Cipratan cairan merah sekejap membasahi wajah Wira.

"NENG ATIIIN!" Teriak Wira histeris. Raga Atin di hadapannya lunglai dan menubruk raga Wira.

Tanpa ada kata pamit, gadis geulis bernama Atin itu berpulang.

"NEENG!" Diguncang-guncangkannya tubuh Atin.

Percuma.

"Siapa yang menembak? Siapaaa?" Gema suara Wira begitu membahana.

"Saya yang menembak! Mengapa memangnya?" Seseorang bersepatu lars sudah berada di hadapan Wira.

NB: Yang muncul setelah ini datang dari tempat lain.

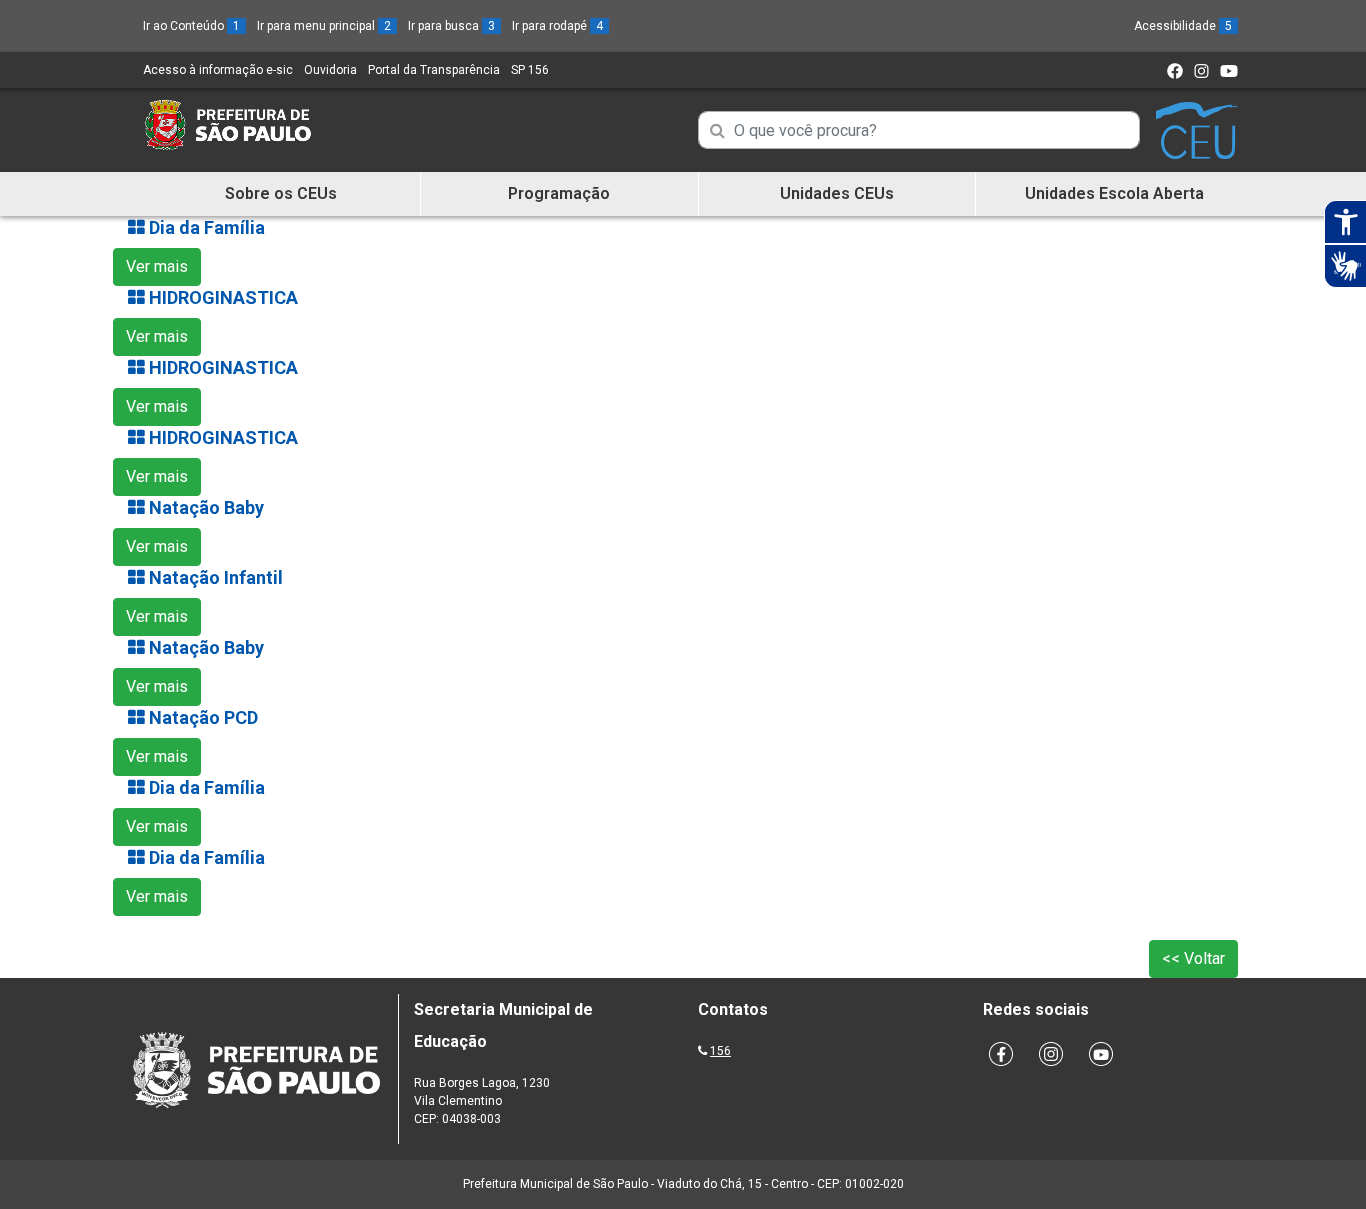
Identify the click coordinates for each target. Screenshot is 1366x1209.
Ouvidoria (330, 70)
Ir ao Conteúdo (191, 26)
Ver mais (157, 266)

Bukan main terkejutnya Wira.

"Saya teh yang seharusnya menembak diaaaa!" Wira histeris, "Itu permintaan terakhirnya!"

"DOR!" Ditembaknya satu peluru ke langit oleh Wira.

"Negara dalam keadaan genting!" seru senior Tentara itu menanggapi Wira dengan masih santai, seolah lupa barusan menembak sesuatu, "Kita tak punya banyak waktu untuk bernegosiasi dengan hati yang rapuh!" sindirnya kepada Wira seraya berbalik meninggalkannya.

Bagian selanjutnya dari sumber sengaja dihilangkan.